++++ Selected text

Red Dead Redemption 2: does Stadia live up to its pre-launch promises?
An in-depth review of the platform's highest profile port.
The opportunity to take a closer look at Red Dead Redemption 2 on Stadia gives us the chance to expand on the tech review we posted earlier in the week. In our first piece, we looked at the high-end Stadia experience delivered by the controller/Chromecast Ultra bundle pack with 4K HDR 'Pro' subscription enabled. Red Dead 2 is fascinating because the nature of the experience changes very significantly if you don't have the premium sub in place. And remarkably, in some respects, it's actually an improvement.
But before we dive into the game, there are some bizarre oddities in running Stadia on my connection. I can download at 340mbps and upload at 34mbps - significantly better than the already stellar 200mbps hook-up used in Rich Leadbetter's test sessions. However, in Stadia, my connection is only rated as 'good' with a 33mbps download rate, while Rich's session was rated 'excellent'. Thankfully, I could rely on our existing Chromecast videos and bank my own 1080p captures.
And surprisingly, there is a big difference. You may think that the RDR2 experience is identical between Pro 4K and balanced 1080p modes, but that is not the case. On the former, RDR2 runs with a native resolution of 2560x1440 with frame-rate capped at 30 frames per second. In the balanced configuration, the game boots at 1080p instead, targeting 60 frames per second. There are obvious latency advantages to the higher frame-rate mode, offset by a lack of consistency in performance - and a hit to image quality. Fundamentally, not only is the game running at 1080p, it's using a lower bitrate feed too.

++++++++
++++ Collected material

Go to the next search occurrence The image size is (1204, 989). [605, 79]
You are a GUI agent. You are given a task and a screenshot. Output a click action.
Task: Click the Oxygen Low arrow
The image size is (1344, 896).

++++++++

Stated goal A ▸ Determine whether each of the following statements agrees with the Red Dead Redemption 2 review, answering yes or no and quoting the deciding words of the review: (i) In the Pro 4K mode, the game runs at a native resolution of 2560x1440 with the frame rate capped at 30 frames per second. (ii) Stadia rated the writer's connection as 'excellent'. (iii) In the balanced 1080p mode, the game uses a higher bitrate feed.
Stated goal B ▸ Return the passage of the Red Dead Redemption 2 review starting with "Red Dead Redemption 2: does" and going on through "actually an improvement.", copied without any change.

Exercise answer A ▸
(i) Yes: "On the former, RDR2 runs with a native resolution of 2560x1440 with frame-rate capped at 30 frames per second."
(ii) No: "in Stadia, my connection is only rated as 'good' with a 33mbps download rate, while Rich's session was rated 'excellent'."
(iii) No: "Fundamentally, not only is the game running at 1080p, it's using a lower bitrate feed too."

Exercise answer B ▸
Red Dead Redemption 2: does Stadia live up to its pre-launch promises?
An in-depth review of the platform's highest profile port.
The opportunity to take a closer look at Red Dead Redemption 2 on Stadia gives us the chance to expand on the tech review we posted earlier in the week. In our first piece, we looked at the high-end Stadia experience delivered by the controller/Chromecast Ultra bundle pack with 4K HDR 'Pro' subscription enabled. Red Dead 2 is fascinating because the nature of the experience changes very significantly if you don't have the premium sub in place. And remarkably, in some respects, it's actually an improvement.